Tuzaklar ve engeller hayatımı alt üst etmek için ant içmişler gibi hareket ediyorlardı. Gökyüzündeki yıldızları söndüren hayat bana neler yapmazdı ? Gözlerimden akan her gözyaşının bedeli ne oluruyordu ? Benim çektiğim acılarının hesabını veren var mı ?
Belki de içimde yaşadığım bir yangın dışarıya vurup onu felakete dönüştürmüştür. Öylesine acıyordur ki dayanamıyordum. Yok olmak istiyorumdur. Benden vazgeçenlerden bende vazgeçmek istiyordum.
Yangın, hayatımı mahvetti sadece. Kaderimi sil baştan yazdı.
Yangın, bir son değildi. Bir felaketin başlangıcıydı. Kendimin yok oluşunun fermanıydı.
20 Ekim 2023
İçimde yaşadığım her duygu beni belki de buraya, ait olduğum yere, getirdi. Elimde tuttuğum benzin bidonu ile her şeyin başladığı o eve bakıyordum. Hayatımı karartan o evi içimdeki yangını söndürmek için yakıp yıkmak istiyordum. Gözlerimde ateş vardı. Kalbim intikam istiyordu. Öylesine bir kin besliyordum ki burayı düşünmeden paramparça etmek istiyordum. Beni yok ettikleri yeri yerle bir edecektim. Belki o zaman yok edici olarak anılırdım ama içimdeki yangın biraz da olsa dinerdi. Biraz da olsa kalbimi susturabilirdim. Bidonu evin etrafına döktüm. Elime aldığım çakmağı açıp ateşin tam içine baktım. Gözlerimi hizasına getirdim. Haykırış, bağırış, merhamet dilemek...
Öylesine bir ateş yaktı ki kalbimi, bunu anlatmak için ne bir cümle ne de bir kelime yeterli gelir. Ölümsüz ruhlarla dolu anılar, belki de hiç yaşanmaması gereken masallar insanı bir anlık mutlulukla kandırıp onu yok edecek yolu hazırlayabilir. Küllerimden yeninden durmadan, yılmadan doğacağım, her zaman yaptığım gibi.Çakmağı yere atacağım sırada arkamdan bir ses işittim.
" Yapma, Vera ! " Arkamı döndüğümde sesinin tonundan bile kim olduğunu bildiğim kişiyi gördüm: Zümrüt Deniz'i.
Acıyla gülümsedim, bana doğru yaklaşmak istedi. Onu durdum.
" Zümrüt Deniz, sözde benim güzel annem, seni öylesine çok sevdim ki senin gözünün içine bakıyordum ben. Beni görmen için. Beni duyman için. Benim acı çektiğimi nasıl hiç görmedin? Neden hiç beni duymadın ? Beni neden anlamak için uğraşmadın ? "
Sorumu görmezden gelerek " Vera, hayatını karartacaksın ! Ölüm çiçeğinin lanetini taşıyacaksın ! Yok eden olarak anılacaksın ! " dediğinde sadece gözlerinin içine baktım. Belki bu sefer beni anlardı ama yine anlamadı.
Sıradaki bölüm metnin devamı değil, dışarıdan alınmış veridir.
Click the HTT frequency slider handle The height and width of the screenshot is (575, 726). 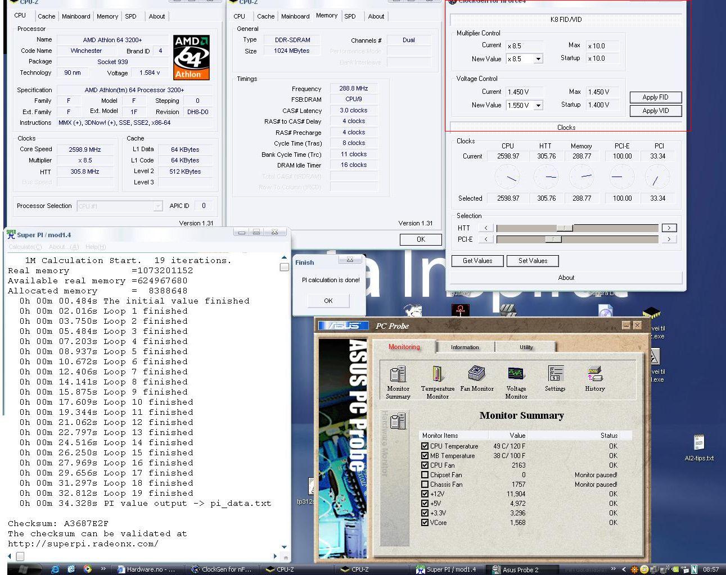click(564, 228)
" Gözlerimin içine bak, anne ! Bak ! Hâlâ görmüyorsun! Hâlâ benim acıdan kıvrandığımı görmüyorsun! "
" Görüyorum ama görmek istemiyorum. Bu sen değilsin! Sen benim kızımsın ! Güçlü olacaksın ! Zorundasın ! Damarlarında taşıdığın o kan benim kızım olduğunu zaten haykırıyor. Kaçma artık Vera, ben sana yardım etmek için zaten hep buradaydım. Sen... "
" Ben senin kızın değilim. Ben senin gibi olmayacağım ! "
" Vera, eline o çakmağı aldığında zaten sen benim kızım oldun. "
Elimdeki çakmağa baktım. Gözlerimden yaşlar aktı ama vazgeçmedim. Yapacaktım, bunu yapmak zorundaydım. Benim hayatımı karartan herkesten intikam istiyordum.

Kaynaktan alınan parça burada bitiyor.